Riflettiamo: Marco, sedici anni, due fratelli, padre italiano e madre filippina, stanco di essere umiliato da suoi compagni, per una sua presunta diversità, all’improvviso dice basta, sottraendosi in modo radicale ai suoi persecutori. Ora, la sua morte può essere spiegata chiamando in causa “’involontaria crudeltà” dei compagni?
Assolutamente no. Sul piano sociale non esiste nulla di “involontario”, nel senso di un’attività che non sia socialmente e culturalmente determinata ( o condizionata). Certo, l’ “involontarietà” invocata dal "dirigente scolastico", può assolvere l’individuo (magari secondo il diritto penale), ma non la società. Dal momento, che l’involontarietà rinvia a un preciso meccanismo sociale reiterativo. Che mostra come l’individuo tenda in modo costitutivo a reiterare meccanicamente, prima per imitazione e poi per abitudine, determinati comportamenti (socioculturali). Che possono essere sociali o antisociali, come appunto quelli che hanno condotto Marco al suicidio.
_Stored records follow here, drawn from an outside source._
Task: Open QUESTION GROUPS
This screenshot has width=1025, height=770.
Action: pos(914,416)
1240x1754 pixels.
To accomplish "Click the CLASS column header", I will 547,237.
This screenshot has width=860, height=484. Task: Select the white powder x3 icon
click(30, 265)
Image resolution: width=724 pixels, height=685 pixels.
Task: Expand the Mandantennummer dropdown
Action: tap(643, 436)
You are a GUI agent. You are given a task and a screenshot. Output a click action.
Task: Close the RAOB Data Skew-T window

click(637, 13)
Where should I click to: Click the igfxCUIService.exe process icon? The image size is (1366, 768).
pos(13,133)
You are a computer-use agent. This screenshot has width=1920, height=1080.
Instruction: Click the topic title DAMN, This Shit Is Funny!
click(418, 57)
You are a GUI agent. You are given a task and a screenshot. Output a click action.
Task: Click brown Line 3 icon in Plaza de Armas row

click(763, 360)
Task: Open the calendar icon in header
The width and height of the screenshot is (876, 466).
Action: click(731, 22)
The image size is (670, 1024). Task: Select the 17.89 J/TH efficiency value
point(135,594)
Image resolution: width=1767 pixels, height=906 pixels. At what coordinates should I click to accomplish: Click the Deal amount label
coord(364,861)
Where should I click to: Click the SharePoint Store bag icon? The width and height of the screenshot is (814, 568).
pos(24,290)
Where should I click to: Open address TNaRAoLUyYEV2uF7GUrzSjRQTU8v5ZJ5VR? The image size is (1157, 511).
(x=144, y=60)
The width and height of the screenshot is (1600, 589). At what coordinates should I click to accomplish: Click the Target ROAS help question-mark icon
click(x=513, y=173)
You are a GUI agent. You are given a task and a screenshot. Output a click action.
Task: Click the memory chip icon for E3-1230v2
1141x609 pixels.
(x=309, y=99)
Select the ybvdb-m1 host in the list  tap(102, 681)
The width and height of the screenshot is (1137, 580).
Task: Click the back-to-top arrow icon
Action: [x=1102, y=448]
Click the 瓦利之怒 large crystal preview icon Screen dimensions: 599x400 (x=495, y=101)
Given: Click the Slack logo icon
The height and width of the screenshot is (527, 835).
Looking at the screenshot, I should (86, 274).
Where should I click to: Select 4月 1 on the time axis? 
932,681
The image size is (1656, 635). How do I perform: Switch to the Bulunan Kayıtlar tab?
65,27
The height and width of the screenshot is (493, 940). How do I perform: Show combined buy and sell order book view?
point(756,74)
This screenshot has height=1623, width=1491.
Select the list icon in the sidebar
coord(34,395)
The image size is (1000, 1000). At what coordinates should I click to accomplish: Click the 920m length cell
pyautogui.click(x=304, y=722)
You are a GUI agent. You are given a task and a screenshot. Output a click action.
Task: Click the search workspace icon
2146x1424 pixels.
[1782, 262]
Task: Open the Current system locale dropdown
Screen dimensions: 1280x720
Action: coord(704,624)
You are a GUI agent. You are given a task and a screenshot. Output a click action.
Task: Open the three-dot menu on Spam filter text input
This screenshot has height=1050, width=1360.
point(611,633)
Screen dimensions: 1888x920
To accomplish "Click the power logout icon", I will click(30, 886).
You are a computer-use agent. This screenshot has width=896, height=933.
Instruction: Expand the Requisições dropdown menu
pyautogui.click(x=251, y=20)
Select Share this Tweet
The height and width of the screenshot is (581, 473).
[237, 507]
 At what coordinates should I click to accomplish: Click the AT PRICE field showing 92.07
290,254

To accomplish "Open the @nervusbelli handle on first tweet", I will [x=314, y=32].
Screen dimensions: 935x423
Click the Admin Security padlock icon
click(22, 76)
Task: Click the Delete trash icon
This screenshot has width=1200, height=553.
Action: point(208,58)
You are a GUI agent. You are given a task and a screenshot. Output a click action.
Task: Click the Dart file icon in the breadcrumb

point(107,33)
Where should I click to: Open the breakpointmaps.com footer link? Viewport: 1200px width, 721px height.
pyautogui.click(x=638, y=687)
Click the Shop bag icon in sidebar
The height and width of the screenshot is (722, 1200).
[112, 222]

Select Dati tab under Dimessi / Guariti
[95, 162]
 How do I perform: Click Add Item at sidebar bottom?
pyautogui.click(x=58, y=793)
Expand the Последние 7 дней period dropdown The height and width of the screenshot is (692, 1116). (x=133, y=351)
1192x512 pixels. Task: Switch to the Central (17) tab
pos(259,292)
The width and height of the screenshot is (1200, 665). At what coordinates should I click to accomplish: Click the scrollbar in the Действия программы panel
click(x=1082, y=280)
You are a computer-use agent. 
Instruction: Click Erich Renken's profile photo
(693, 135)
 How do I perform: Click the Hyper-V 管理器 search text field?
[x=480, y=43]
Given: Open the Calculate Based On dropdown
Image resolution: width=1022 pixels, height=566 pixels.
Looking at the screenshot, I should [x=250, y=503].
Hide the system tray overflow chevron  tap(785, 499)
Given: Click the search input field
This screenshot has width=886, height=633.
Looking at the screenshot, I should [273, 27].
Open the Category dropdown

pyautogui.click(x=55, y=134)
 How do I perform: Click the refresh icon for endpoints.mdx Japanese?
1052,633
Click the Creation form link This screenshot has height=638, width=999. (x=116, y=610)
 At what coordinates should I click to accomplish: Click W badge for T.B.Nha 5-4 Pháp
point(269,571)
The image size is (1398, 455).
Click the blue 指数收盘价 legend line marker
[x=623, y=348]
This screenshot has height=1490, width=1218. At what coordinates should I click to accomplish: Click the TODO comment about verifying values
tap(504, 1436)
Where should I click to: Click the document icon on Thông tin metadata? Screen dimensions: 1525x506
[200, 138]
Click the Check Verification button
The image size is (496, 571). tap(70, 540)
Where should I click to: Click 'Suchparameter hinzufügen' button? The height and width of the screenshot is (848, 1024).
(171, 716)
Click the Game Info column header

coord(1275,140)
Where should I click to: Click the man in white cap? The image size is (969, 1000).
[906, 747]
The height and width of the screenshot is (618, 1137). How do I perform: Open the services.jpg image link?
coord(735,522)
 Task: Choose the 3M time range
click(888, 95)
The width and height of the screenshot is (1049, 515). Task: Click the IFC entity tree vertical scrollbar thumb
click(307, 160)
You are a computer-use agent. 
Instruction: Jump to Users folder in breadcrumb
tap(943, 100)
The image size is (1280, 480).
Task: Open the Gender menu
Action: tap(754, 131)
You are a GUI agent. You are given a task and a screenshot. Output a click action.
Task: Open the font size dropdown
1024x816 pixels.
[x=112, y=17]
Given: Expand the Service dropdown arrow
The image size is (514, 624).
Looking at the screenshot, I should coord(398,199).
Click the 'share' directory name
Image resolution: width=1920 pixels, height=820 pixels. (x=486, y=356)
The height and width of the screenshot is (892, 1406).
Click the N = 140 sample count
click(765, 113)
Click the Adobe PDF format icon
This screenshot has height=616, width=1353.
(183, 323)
Perciò asserire che siamo davanti a un caso di crudeltà involontaria, significa ammettere che nella nostra società la crudeltà (come necessità diffusa di arrecare dolore e sofferenza all’altro, per il puro piacere dell’atto in sé) sia ormai abitudine consolidata: di tutti i giorni. Nessuno ci fa più caso, neppure i "dirigenti scolastici" . Il che indica - ecco la nostra tesi - che la crudeltà è talmente penetrata nel tessuto sociale, che è perfettamente “normale”, una volta identificato il “nemico” (il diverso), comportarsi con lui in modo crudele.
Pertanto il vero problema, non è tanto (o solo) “omologare” culturalmente e giuridicamente il “diverso” (accettandone la diversità o meno), quanto ripensare, più in generale i valori di una società, come la nostra, dove il ruolo della “crudeltà applicata”, per abitudine, ha ormai raggiunto una diffusione metastatica.
Ma c’è dell’altro: non dare soluzione adeguata, e preventiva, a questo problema (indotto da modelli culturali competitivi e conflittuali, probabilmente di tipo nordamericano), significa mettere a rischio ogni possibile progresso sul piano dell’accettazione della diversità dell’altro anche in termini di diritti. Perché la “crudeltà come cultura” rischia di restare - se ci si passa la metafora - l’acqua in cui possono continuare a nuotare "beatamente", anche i pesci (o pesciolini) dei diritti formali, estesi a tutti.
Avere un diritto non basta. Prima deve cambiare la "testa" delle persone.